Instructions to follow: What you should end up with is an exact copy of the lines from the one holding "Image resolution: width=665" through the last line of the entries below, both included, and nothing else; leave every picture out.

### Exercise input ###

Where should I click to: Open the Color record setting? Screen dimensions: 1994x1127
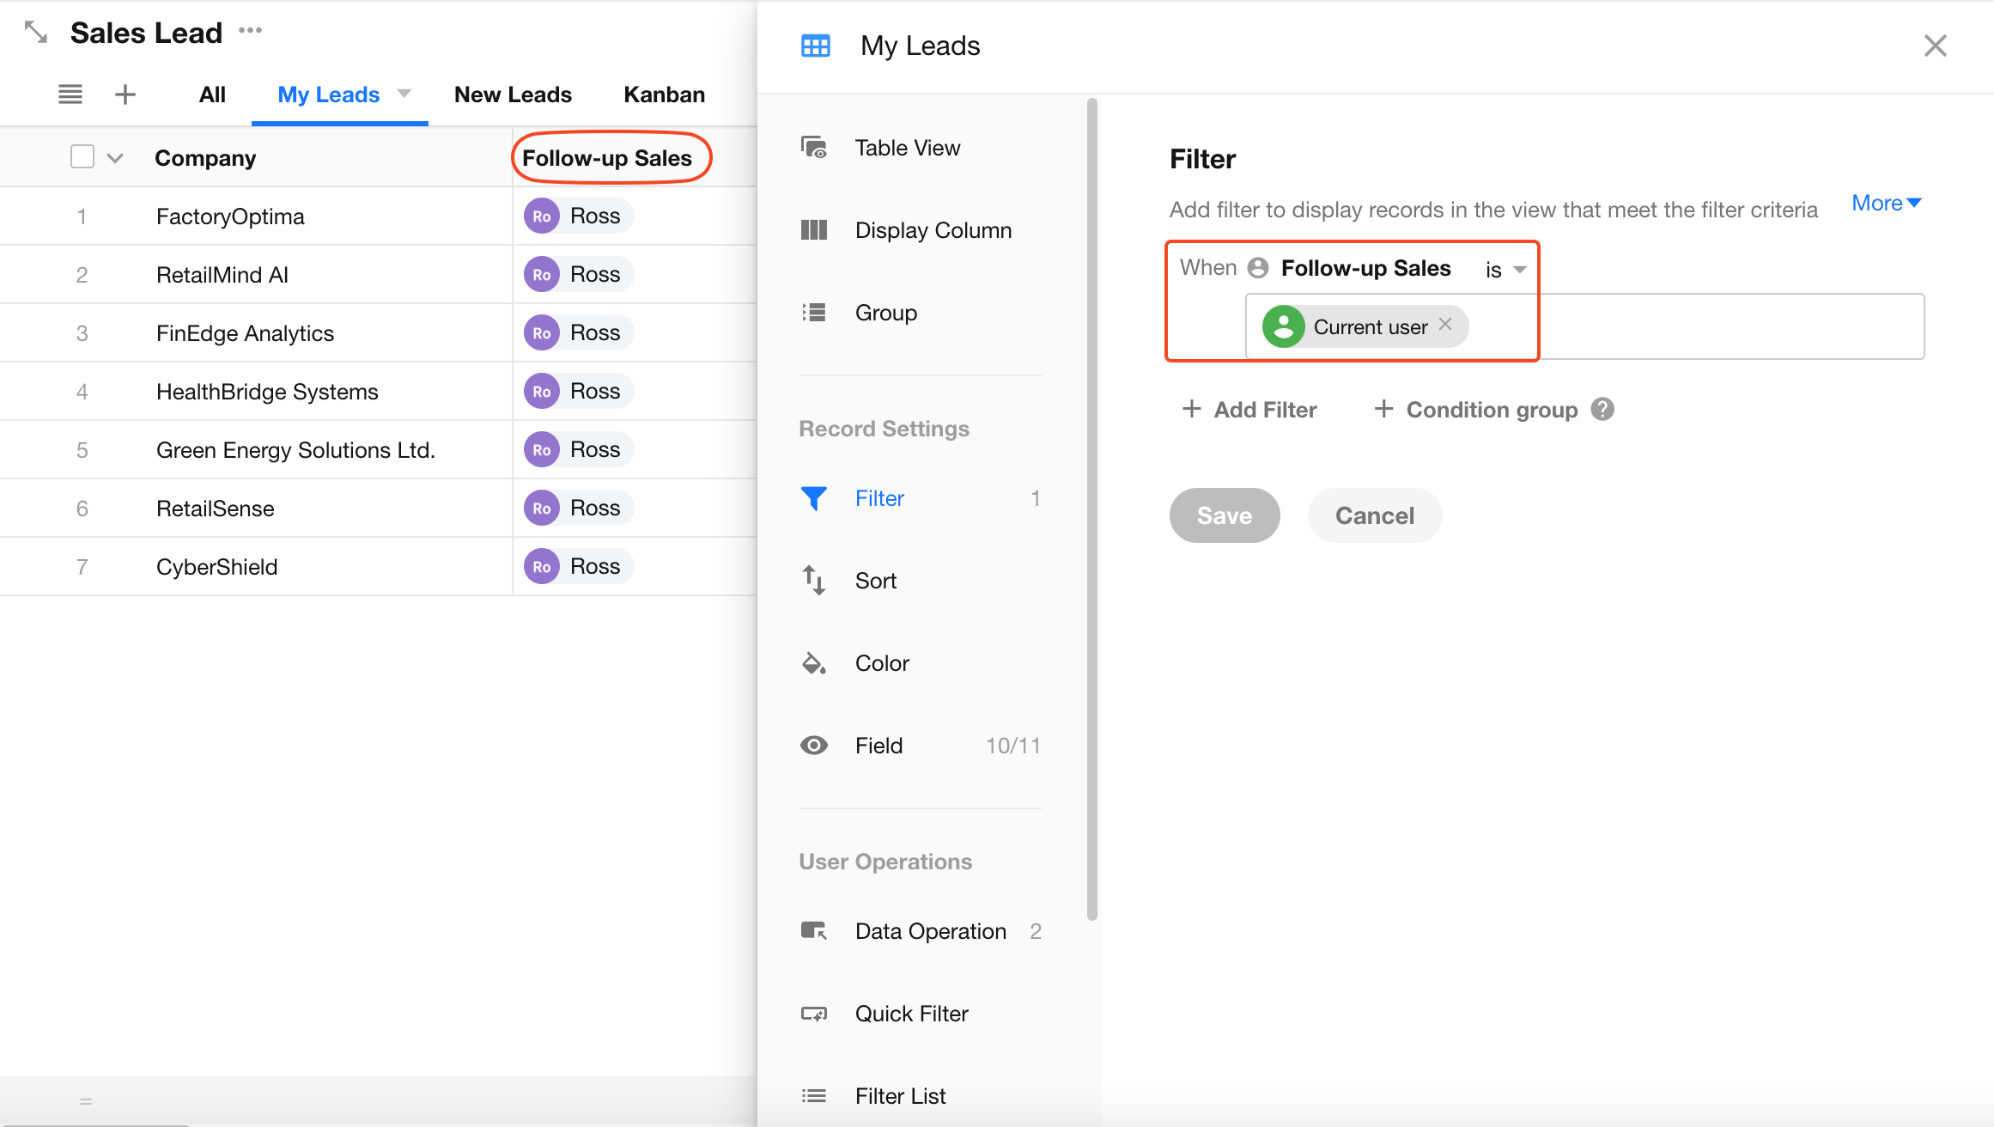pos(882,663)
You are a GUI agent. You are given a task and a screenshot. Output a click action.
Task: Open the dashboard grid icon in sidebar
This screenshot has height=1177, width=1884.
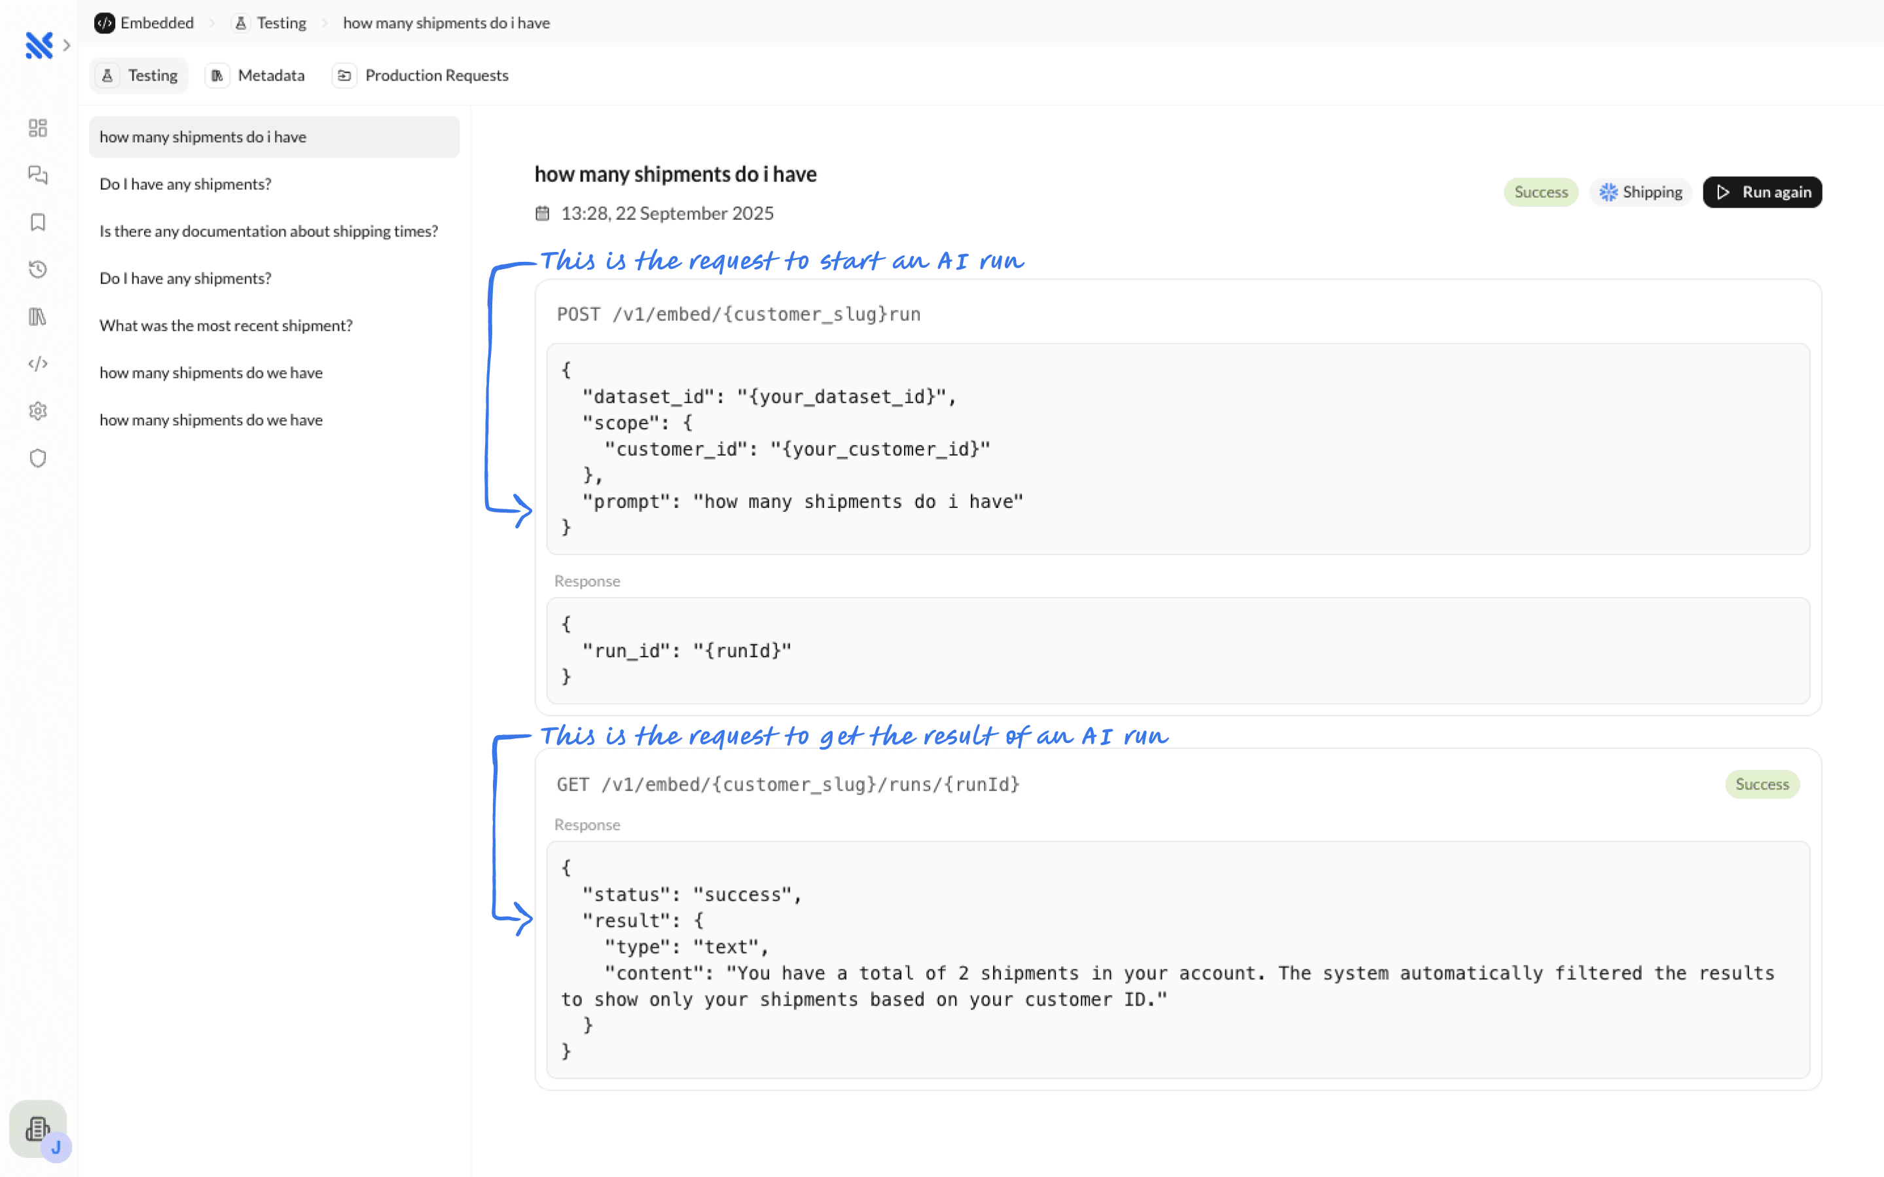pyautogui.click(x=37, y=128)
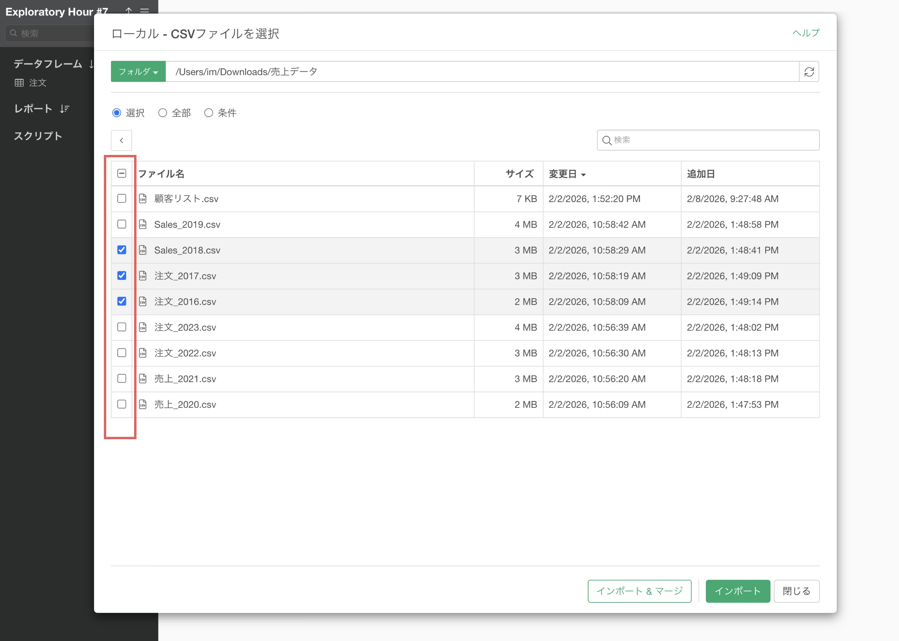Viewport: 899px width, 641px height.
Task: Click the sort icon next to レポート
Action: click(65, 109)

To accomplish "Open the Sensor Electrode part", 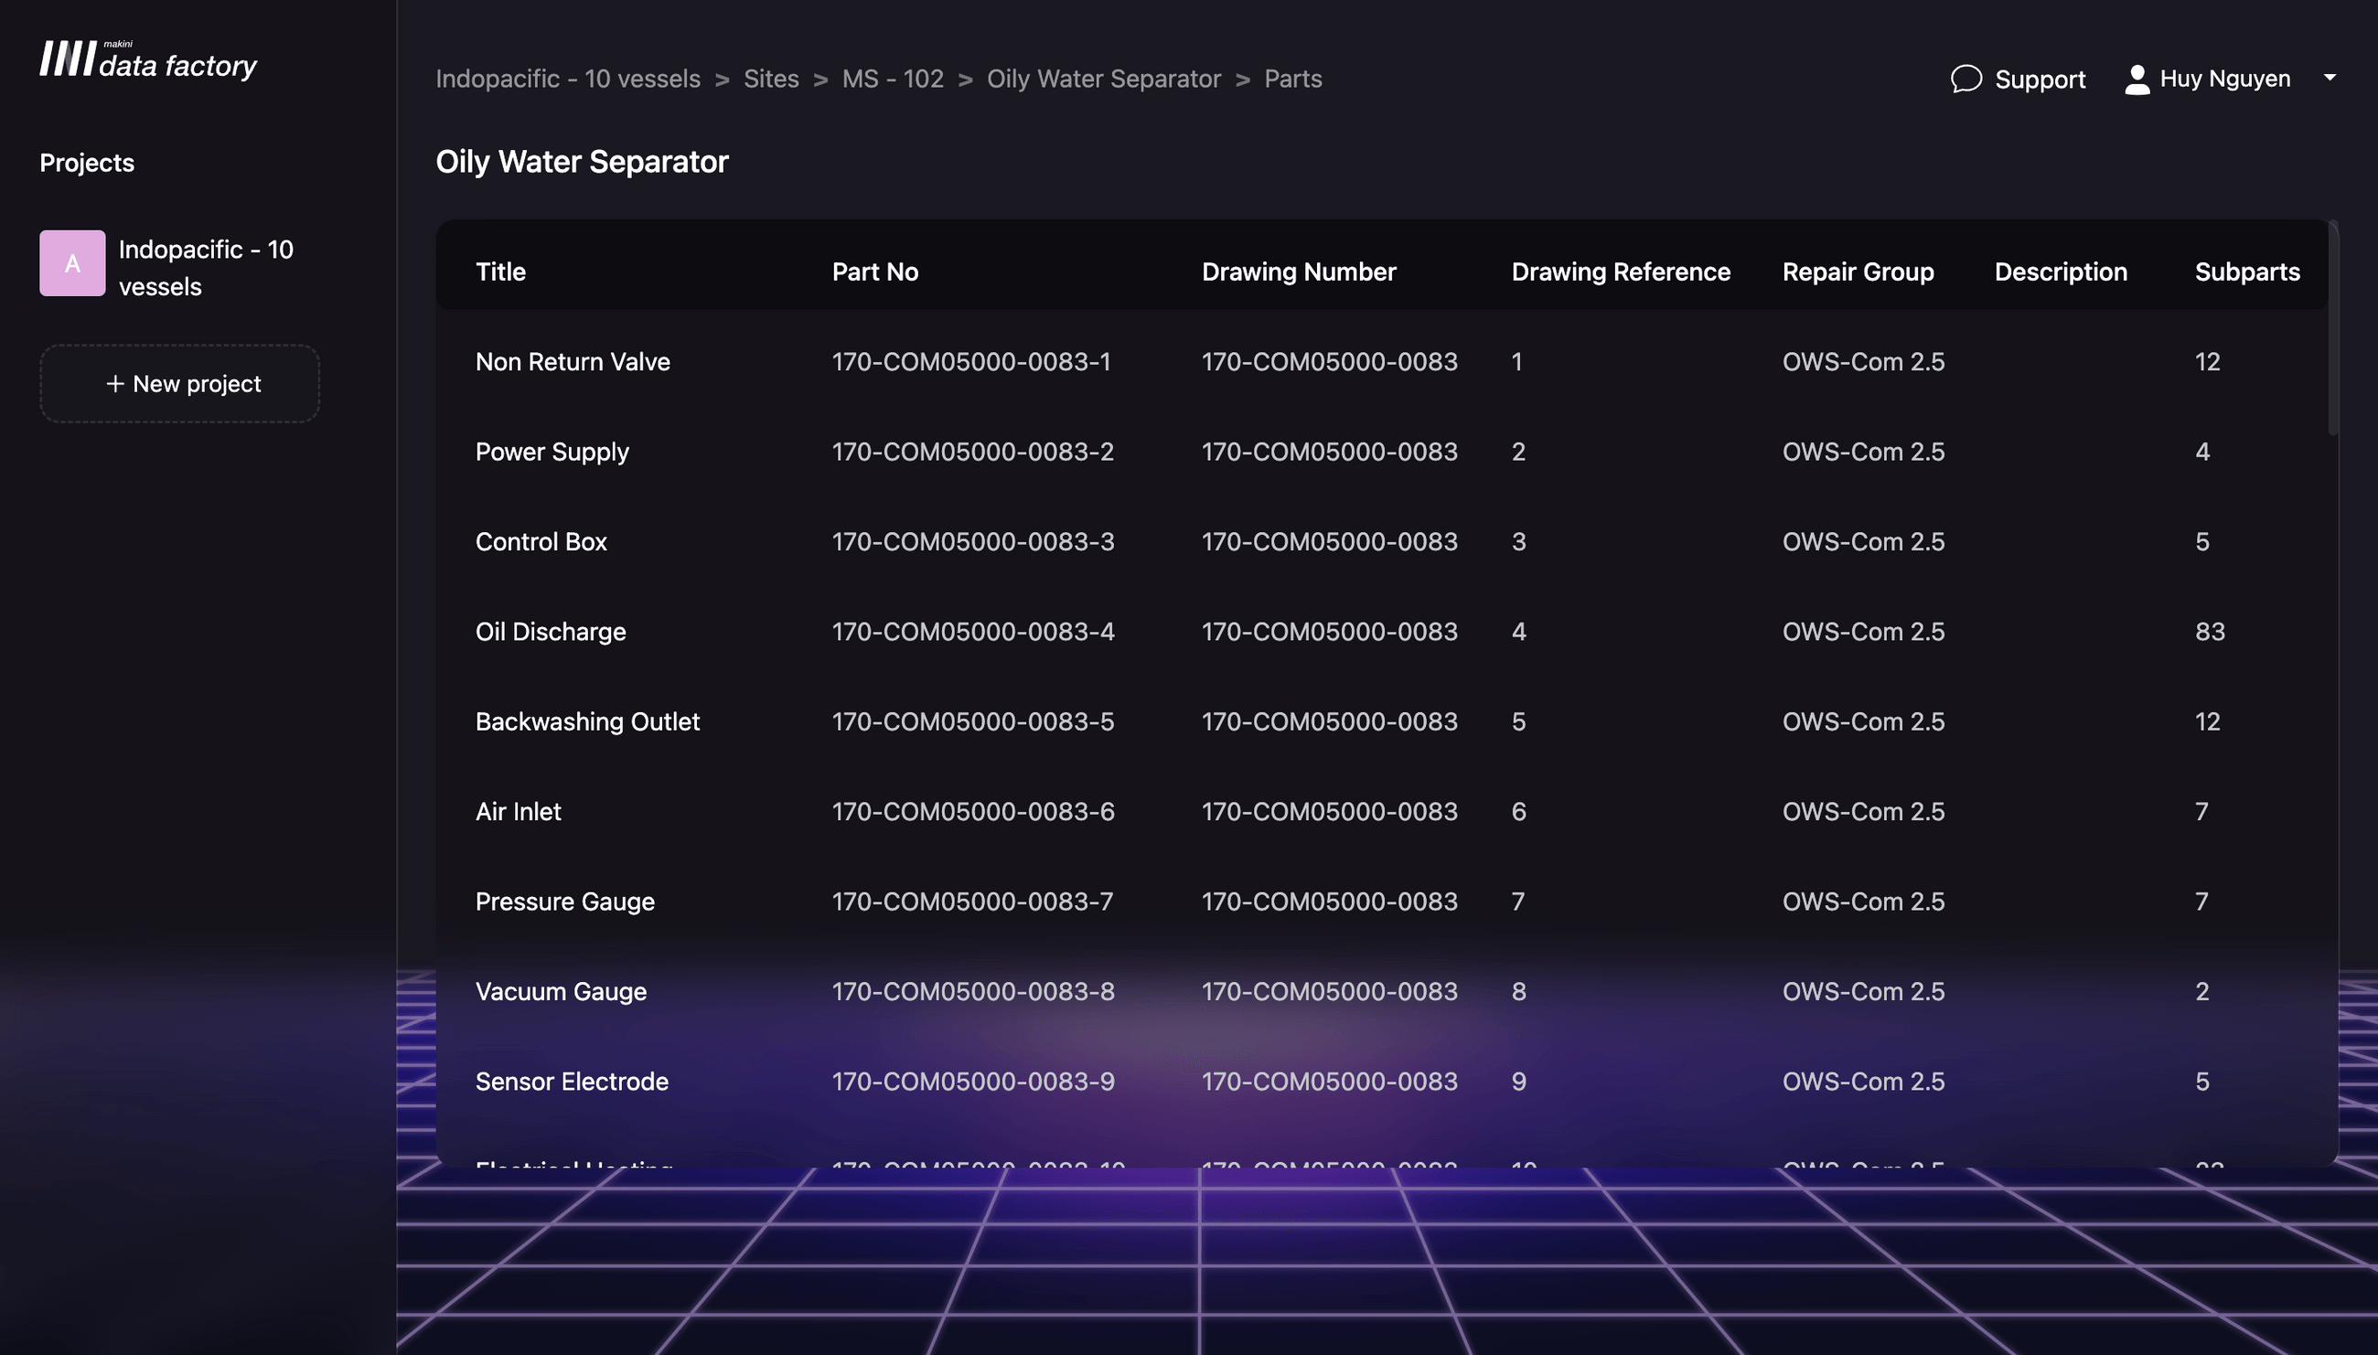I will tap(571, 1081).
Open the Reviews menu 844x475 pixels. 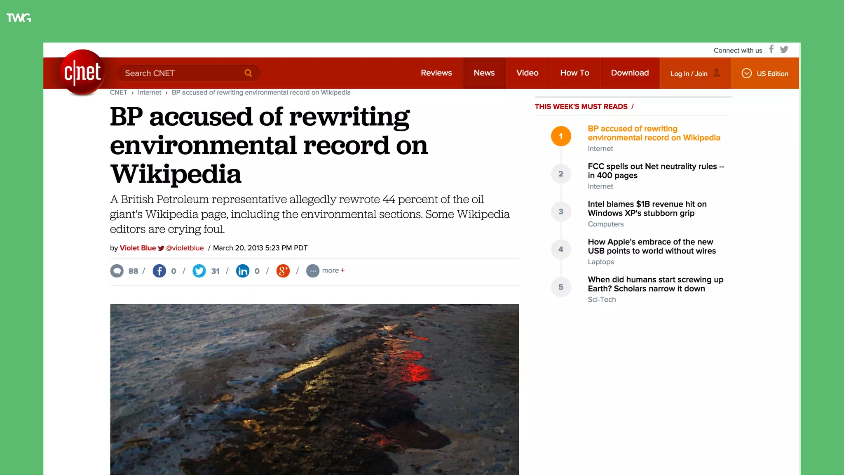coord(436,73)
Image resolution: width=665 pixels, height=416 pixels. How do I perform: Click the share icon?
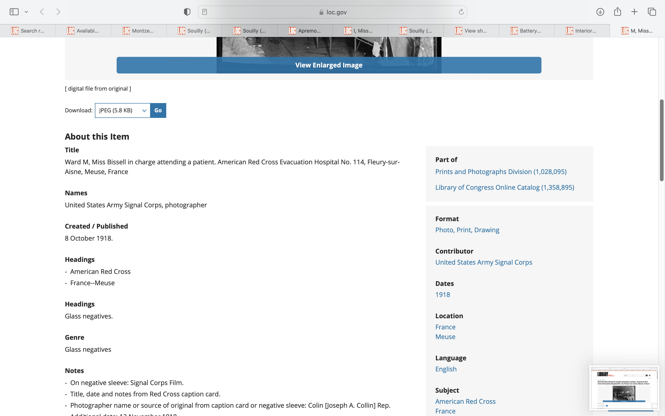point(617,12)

###

Output of the task:
Image resolution: width=665 pixels, height=416 pixels. How do I perform: Click the share icon?
point(617,12)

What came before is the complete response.